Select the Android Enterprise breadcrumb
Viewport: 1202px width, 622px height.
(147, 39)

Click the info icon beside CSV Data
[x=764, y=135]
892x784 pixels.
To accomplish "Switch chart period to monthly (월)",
==
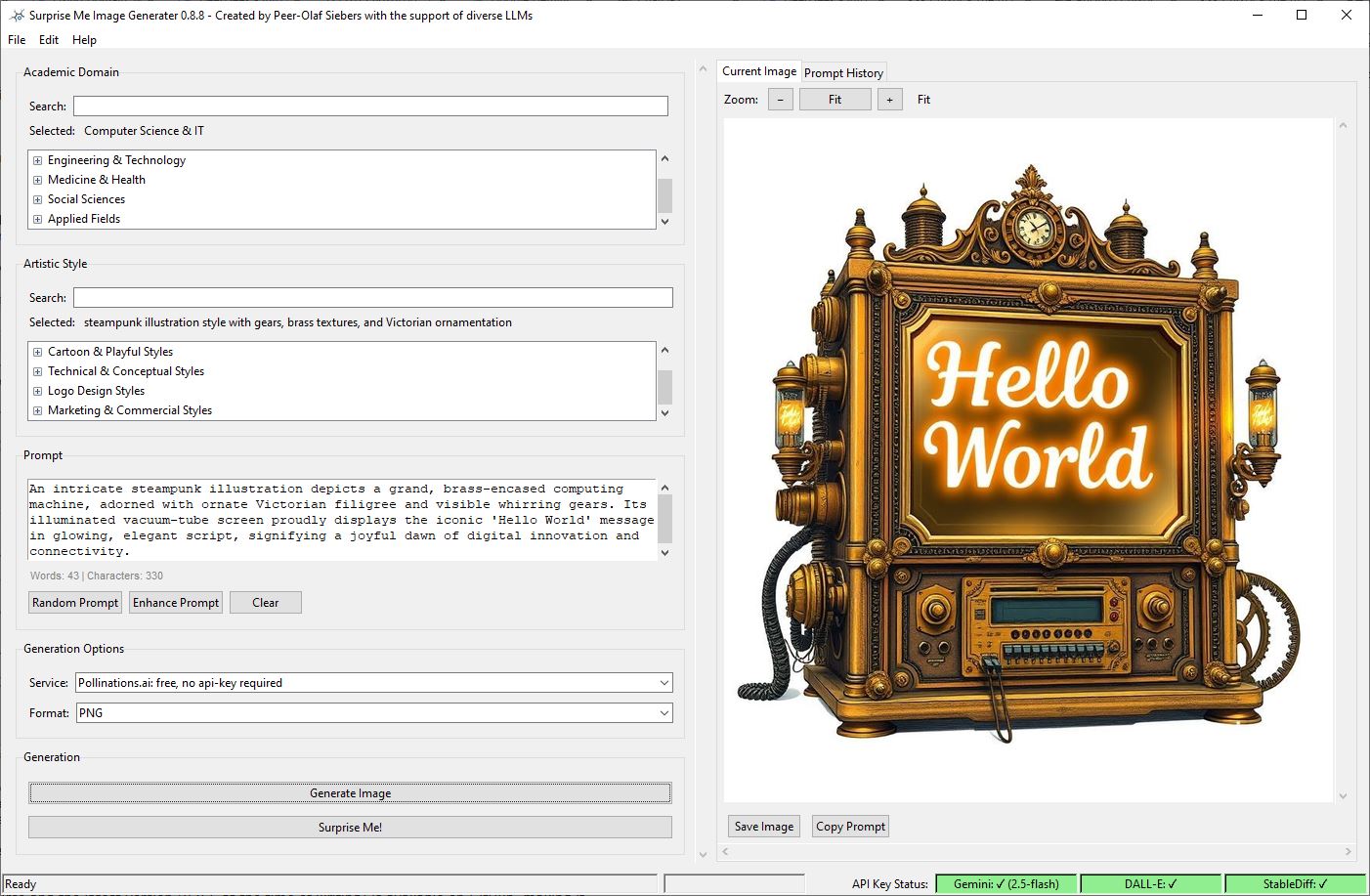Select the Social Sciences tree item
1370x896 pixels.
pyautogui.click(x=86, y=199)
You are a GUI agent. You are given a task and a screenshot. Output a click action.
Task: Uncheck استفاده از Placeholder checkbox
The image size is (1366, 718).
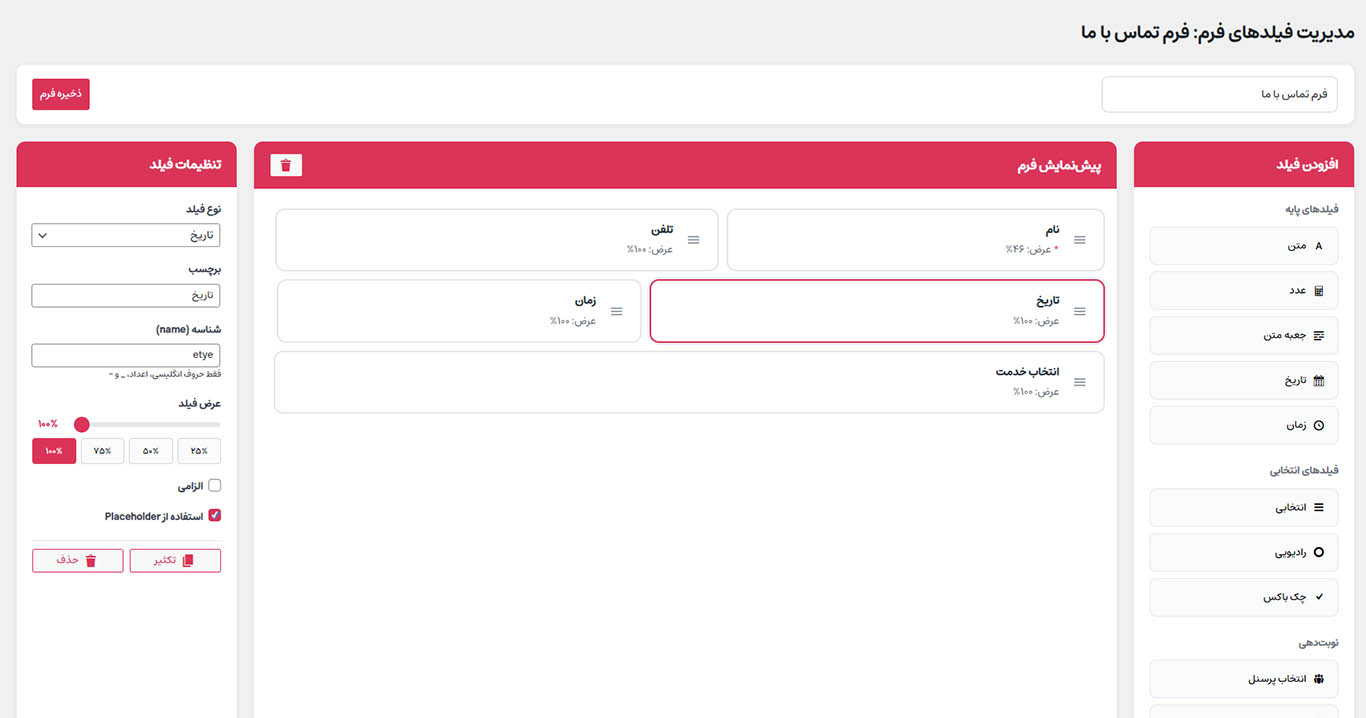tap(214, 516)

▸ **Work to complete**:
Give again exactly, and only, the lines above starting at the one with "Click the info icon beside CSV Data" and ending at the one with "chart period to".

▸ **Exercise solution**:
Click the info icon beside CSV Data
[x=764, y=135]
892x784 pixels.
To accomplish "Switch chart period to monthly (월)",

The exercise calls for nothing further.